Elise Morin à l’église Sainte-Germaine
Eglise Sainte-Germaine
Sur la route de La Romieu, en suivant le panneau « Chapelle du XIIe siècle », on traverse trois hameaux, dont celui de Baradieu et on découvre un clocher-mur triangulaire au-dessus d'un petit bois de chênes. C'est celui de la petite église romane de Sainte-Germaine. Passé le portail de bois, nous découvrons à gauche un espace arboré et à droite une plate-bande fleurie longeant le cimetière. Au bout de l'allée une énorme ouverture en plein cintre datée de 1730 nous invite à pénétrer dans une cour pavée ceinte de hauts murs : le caquetoire. Un porche à demi couvert d'une imposante charpente adossée au clocher-mur protège la porte de l'église des intempéries venues de l'ouest. Cette porte romane nous introduit dans ce lieu de prière qui était le siège d'une paroisse importante.
Hermana, la fille du seigneur des lieux fonda ici un monastère très vite florissant et prospère. Quand les Normands (ou les Sarrazins) « visitèrent » l'établissement sans ménagement, Hermana et ses sœurs, martyrisées, y perdirent la vie. Le monastère fut reconstruit au début du XIIe siècle et le nom de Santa Germana lui fut donné, transformé ensuite en Sainte-Germaine. Le monastère a disparu. Ne restent que l'église et sa tourelle contenant l'escalier à vis qui monte au clocher. La légende raconte que la pierre creusée à proximité porte encore les traces du supplice infligé à Hermana. Toutefois, en cas de mal de ventre, il suffirait de sauter neuf fois par-dessus pour en être guéri…
Sainte-Germaine est fêtée tous les ans à jour fixe. Un repas est préparé sur place par des bénévoles et servi aux fidèles après la messe et où sont invités les pèlerins de passage.
Elise Morin
Née en 1978, Elise Morin a été formée à l’enseignement de l’Ecole nationale supérieure des arts décoratifs de Paris, du Central Saint Martins College de Londres, puis de la Tokyo National University of Fine Arts. Elise Morin développe des installations et des vidéos empreintes de références au paysage et à l’industrie. Le rapport au lieu et le mode de production sont des composantes intrinsèques de son travail. Ils engagent une réflexion sur le lien qu’entretient la création au bien commun et sur le rôle de l’esthétique dans la compréhension et la valorisation des pratiques et des espaces. Une approche poétique plus large est basée sur le motif, sur l'utilisation du son et de la lumière.
Sa dernière installation Waste Landscape au Centquatre à Paris renvoie tant à la migration des symboles et des formes qu’à la circulation économique des objets. Son engagement dans la création a été récemment récompensé par l’attribution du prix Solomon R. Guggenheim (EU), The Best of Lab Art and Sustainability 2012. Elise Morin a notamment exposé en France au Centquatre, au Jeu de Paume, au Grand Palais, au Musée d’art contemporain de la ville de Bucarest et au Mori Art Center de Tokyo.

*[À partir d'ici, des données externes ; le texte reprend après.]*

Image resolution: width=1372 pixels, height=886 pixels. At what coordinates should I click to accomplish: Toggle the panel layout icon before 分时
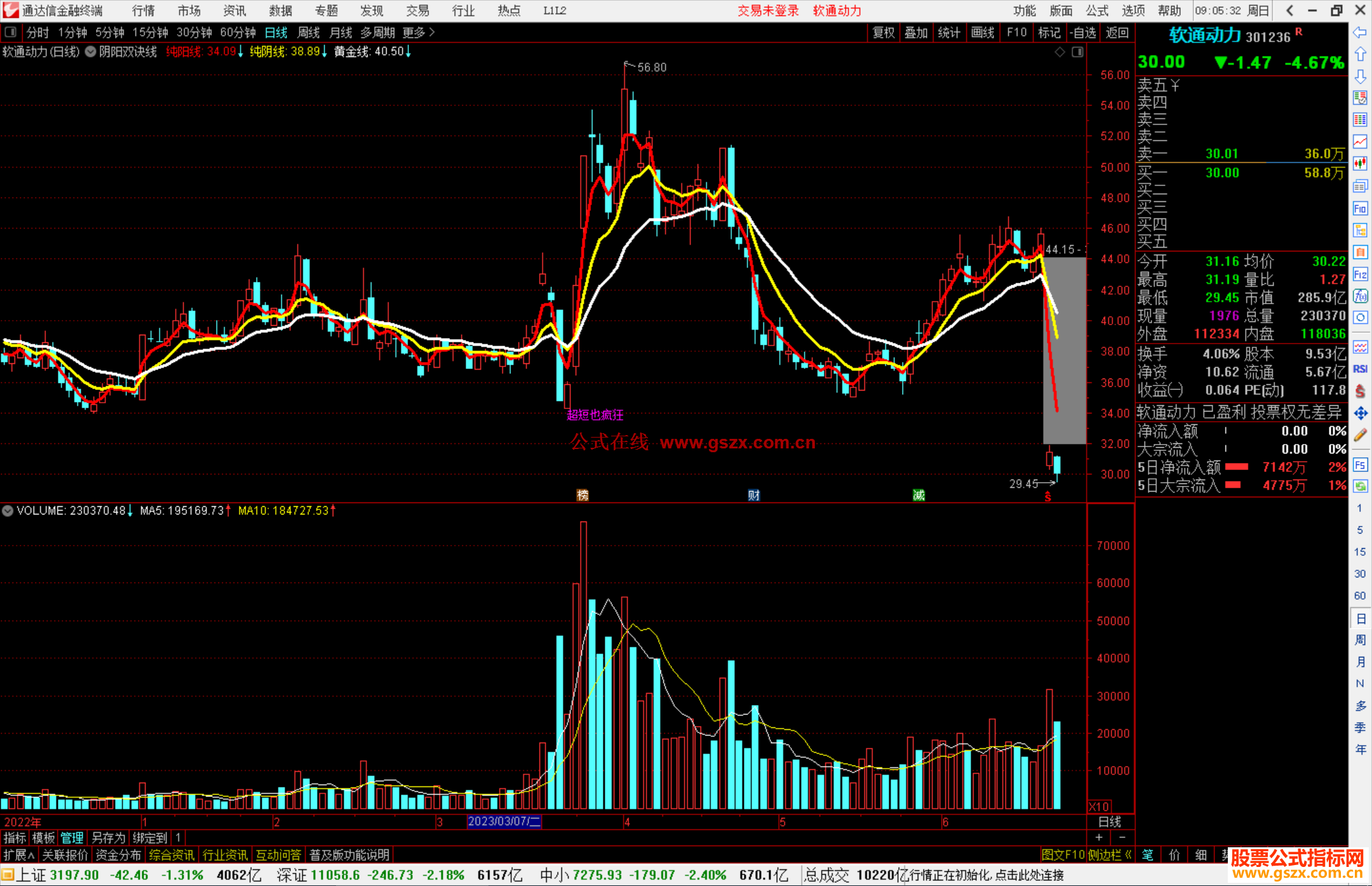coord(10,32)
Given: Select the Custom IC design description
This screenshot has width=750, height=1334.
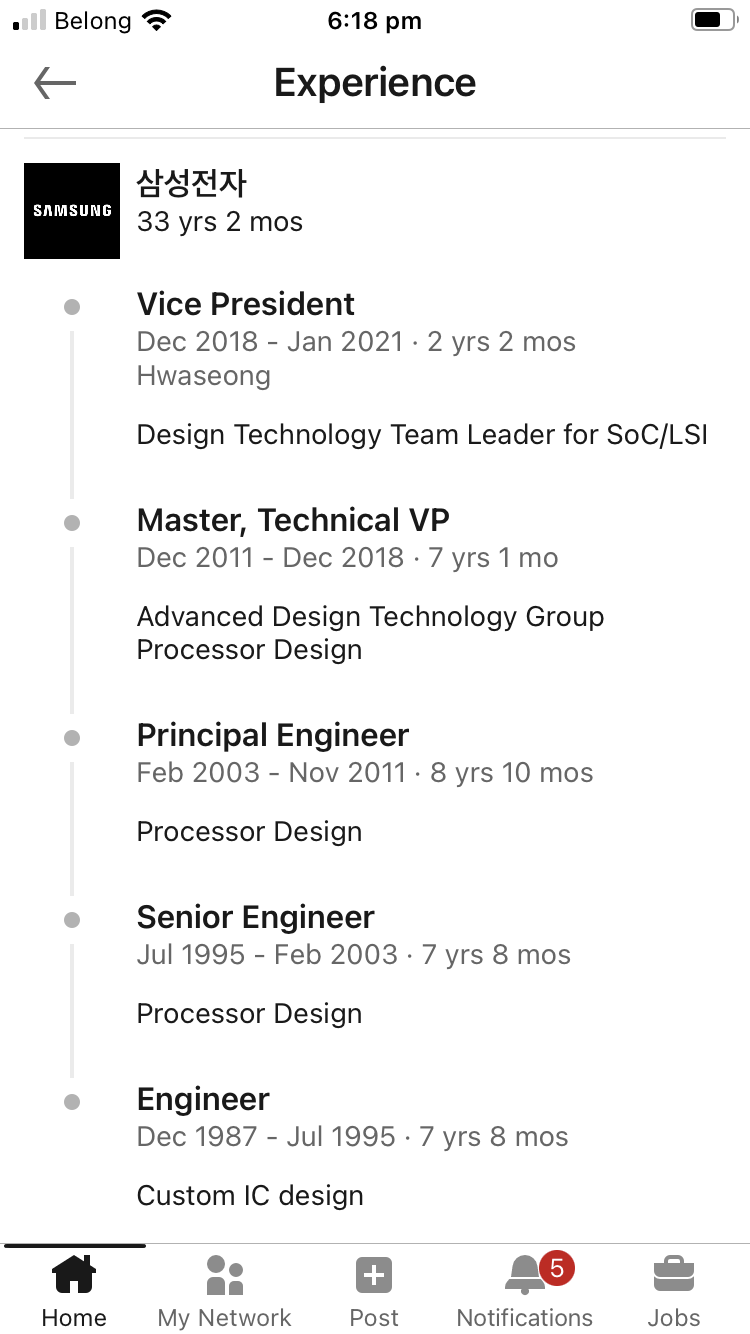Looking at the screenshot, I should click(x=250, y=1195).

Dans l’église Sainte-Germaine, Elise Morin a choisi de porter son attention sur le caquetoire, sorte d’auvent semi-ouvert et entouré de hauts murs laissant penser qu’autrefois une charpente le couvrait entièrement.
Grâce à plus de 300 tambours à broder recouverts de tulle de couleurs différentes (reprenant les couleurs des vitraux de Notre-Dame-de-Chartres), l’installation prend place au-dessous du caquetoire et fonctionne comme un vitrail à ciel ouvert. Les ombres portées des tambours font courir une dentelle sur les hauts murs : la forme prend le dessus sur la couleur. A travers le prisme du jeu de lumière, les tambours colorés deviennent des ombres noires formant un encadrement délicatement dentelé ou dessinant un « Y » sur le mur latéral.
A l’intérieur de l’église, une centaine de tambours plus petits se découvre en sortant, comme une rosace, invitant encore à lever les yeux. La trame composée de quatre losanges en compose un grand, le vide circulant ente les quatre losanges dessine une croix.
Ainsi, l’artiste offre à l’église Sainte-Germaine une nouvelle lumière, parant la sage architecture romane de couleurs et de motifs supplémentaires.